Understanding SICER2 Output

Unless you use special parameters(--significant_reads, No explanation is provided for this parameter), the result of the SICER2 will be four files in the specified folder (-o option). The four files are described below:
1. Name(-t_-c)-Number(-w)-Number(-g).scoreisland (e.g. shCtrl_H3K4me3-W50-G100.scoreisland): This file is delineation of significant islands controlled by E-value of 1000 (-e 1000is default). It is in “chrom start end score” format.
2. Name(-t_-c)-Number(-w)-normalized.wig (e.g. shCtrl_H3K4me3-W50.normalized.wig): this file can be used to visualize the windows generated by SICER2. Read count is normalized by library size per million. It is can be loaded directly to the IGV or UCSC brower.
3. Name(-t_-c)-Number(-w)-Number(-g)-FDR(-fdr)-islands.bed (e.g. shCtrl_H3K4me3-W50-G100-FDR0.05-island.bed): This file indicates delineation of significant islands filtered by FDR. It has the following format: chrom, start, end, read-count. It is can be loaded directly to the IGV or UCSC brower.
4. Name(-t_-c)-Number(-w)-Number(-g)-islands-summary (e.g. shCtrl_H3K4me3-W50-G100-islands-summary): summary of all candidate islands with their statistical significance. It has the following format: chrom, start, end, ChIP_island_read_count, CONTROL_island_read_count, p_value, fold_change, FDR_threshold.
This file (4) will be used for further analysis. Note that it has no extension.

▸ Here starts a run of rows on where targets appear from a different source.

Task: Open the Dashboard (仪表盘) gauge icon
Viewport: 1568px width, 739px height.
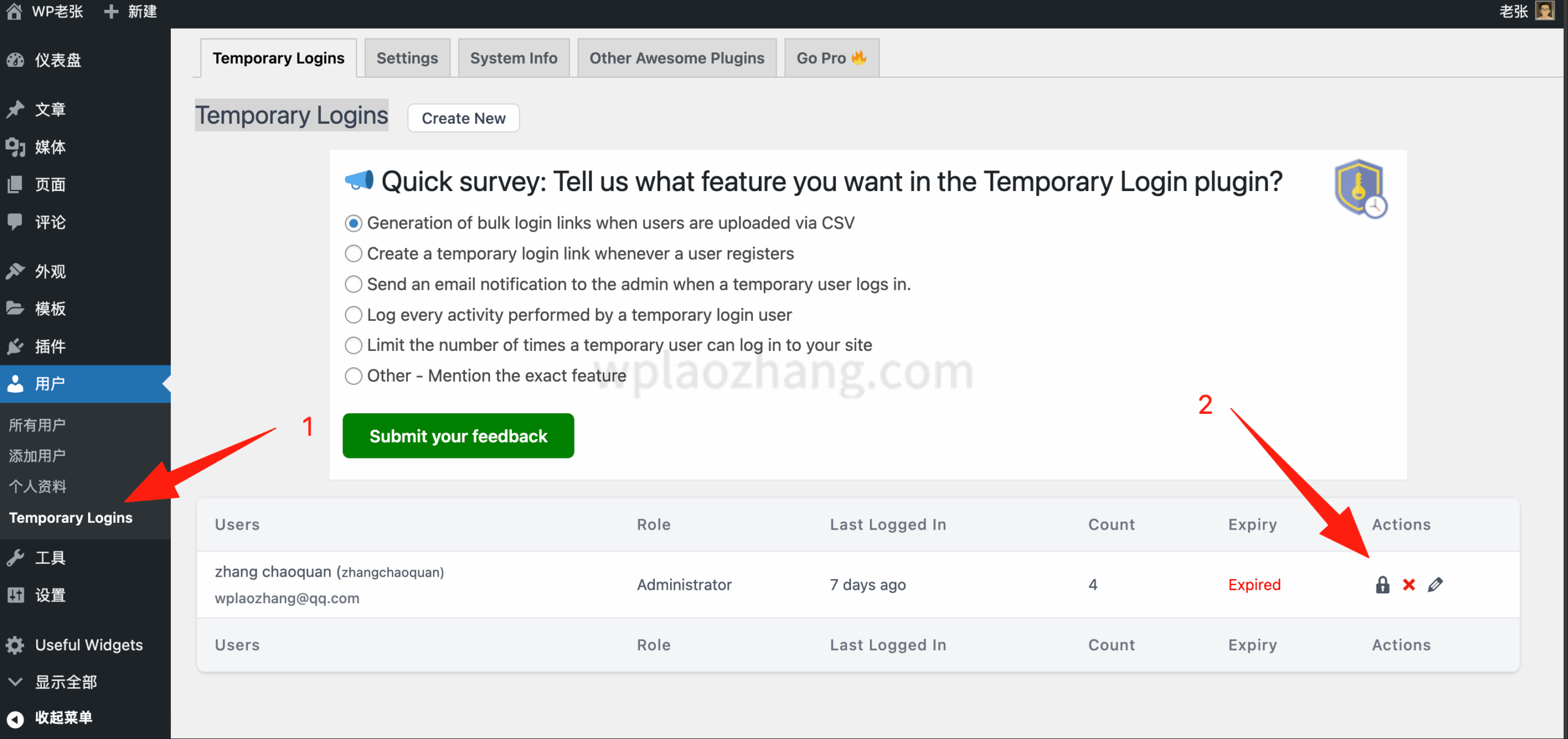Action: click(15, 60)
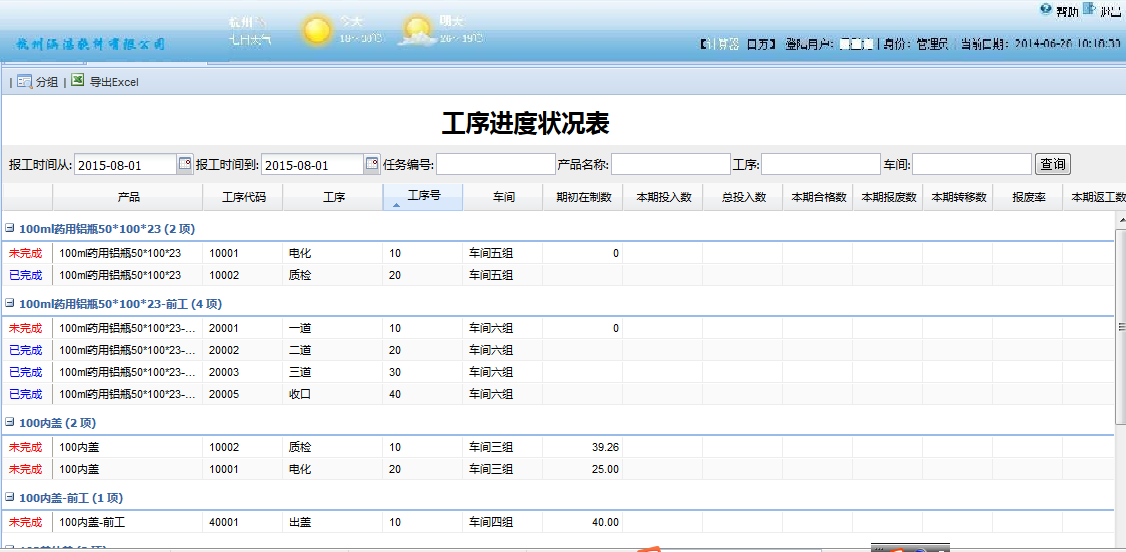Click the 期初在制数 column header
The width and height of the screenshot is (1126, 552).
point(583,197)
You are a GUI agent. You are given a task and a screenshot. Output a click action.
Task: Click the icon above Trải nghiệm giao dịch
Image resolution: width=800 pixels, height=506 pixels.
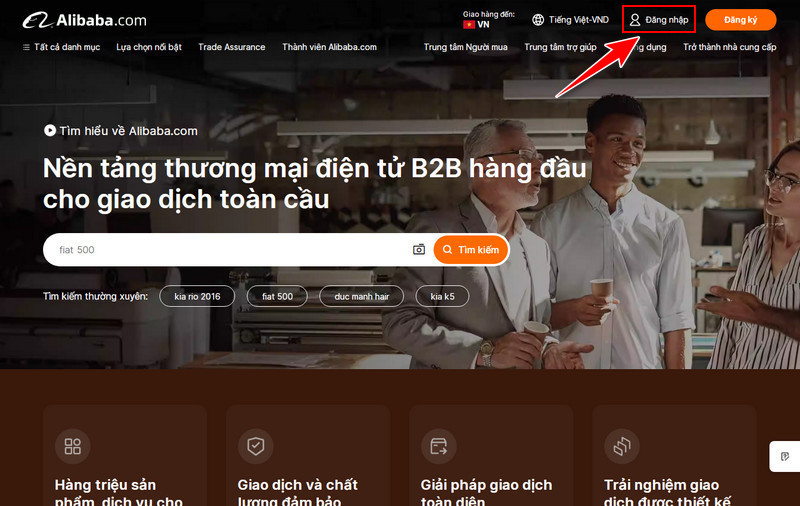pos(621,446)
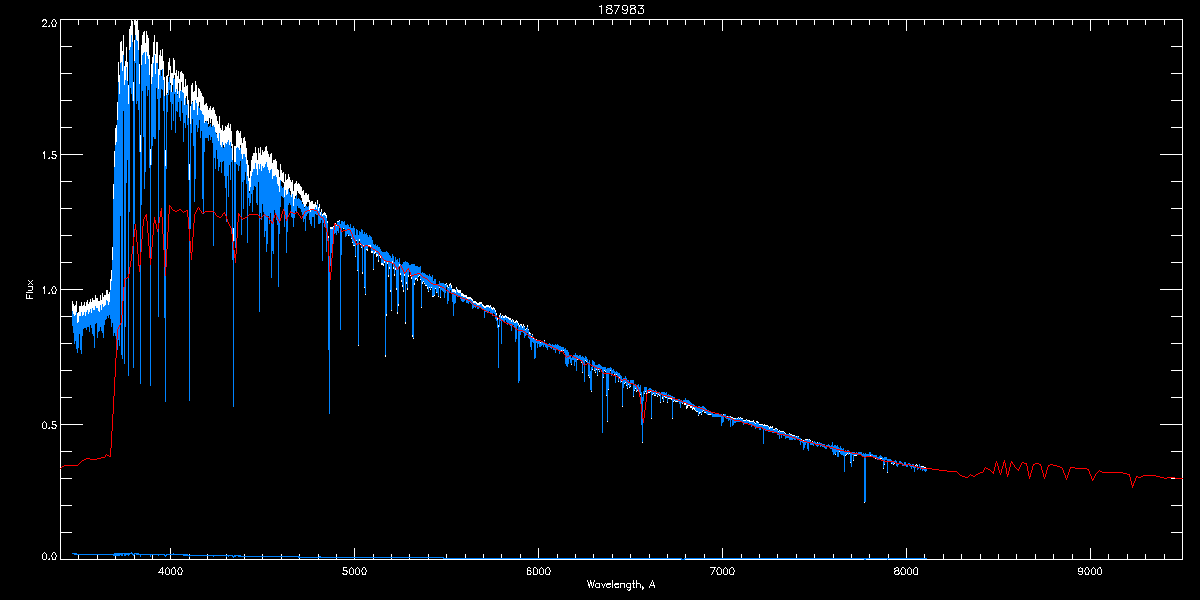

In practice, the structure of the file is as follows:

> jchoi:RAW_SICER2/ $ ll
total 469984
-rw-r--r--  1 jchoi  staff   1.5M Dec 12  2022 shCtrl_H3K4me3-W50-G100-FDR0.05-island.bed
-rw-r--r--@ 1 jchoi  staff   5.0M Dec 12  2022 shCtrl_H3K4me3-W50-G100-islands-summary
-rw-r--r--  1 jchoi  staff   2.4M Dec 12  2022 shCtrl_H3K4me3-W50-G100.scoreisland
-rw-r--r--  1 jchoi  staff   221M Dec 12  2022 shCtrl_H3K4me3-W50-normalized.wig

Adding Your Own Species

The necessary reference genomes for running SICER2 are listed in the GenomeData.py file. This section provides guidance on incorporating your own genome data for species not already included. For example, I will detail the process of adding genome information for ‘Oryza sativa’.

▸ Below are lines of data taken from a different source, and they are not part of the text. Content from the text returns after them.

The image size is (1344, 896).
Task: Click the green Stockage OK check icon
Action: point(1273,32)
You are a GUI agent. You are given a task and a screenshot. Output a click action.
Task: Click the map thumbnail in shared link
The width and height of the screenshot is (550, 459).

Step 1. Calculate the Chromosome Sizes

Obtain the DNA sequence of the desired genome (Oryza sativa in this guide) from Ensembl in FASTA format (fa extention).

Calculate the chromosome sizes of this genome using the command provided below:

  faSize -detailed /Users/jchoi/Desktop/Oryza_sativa.IRGSP-1.0.dna.toplevel.fa > \
  /Users/jchoi/Desktop/chrom.sizes

Open the resulting chromosome size file (chrom.sizes) with a text editor such as vim and nano:

  Chr1	43270923
  Chr2	35937250
  Chr3	36413819
  Chr4	35502694
  Chr5	29958434
  Chr6	31248787
  Chr7	29697621
  Chr8	28443022
  Chr9	23012720
  Chr10	23207287
  Chr11	29021106
  Chr12	27531856
  ChrUn	633585
  ChrSy	592136

Step 2. Set up the configuration file

Use the chromosome size data to update the GenomeData.py file as demonstrated in the example below (see the pink section in the following contexts):


GenomeDataError = "Error in GenomeData class"

bg_number_chroms = 1
bg_length_of_chrom = 100000000

background_chroms = []
background_chrom_lengths = {}
for i in range(0, bg_number_chroms):
    background_chroms.append('chr' + str(i + 1))
    background_chrom_lengths['chr' + str(i + 1)] = bg_length_of_chrom

mm8_chroms = ['chr1', 'chr2', 'chr3', 'chr4', 'chr5', 'chr6', 'chr7', 'chr8', 'chr9',
            'chr10', 'chr11', 'chr12', 'chr13', 'chr14', 'chr15', 'chr16', 'chr17',
            'chr18', 'chr19', 'chrX', 'chrY', 'chrM']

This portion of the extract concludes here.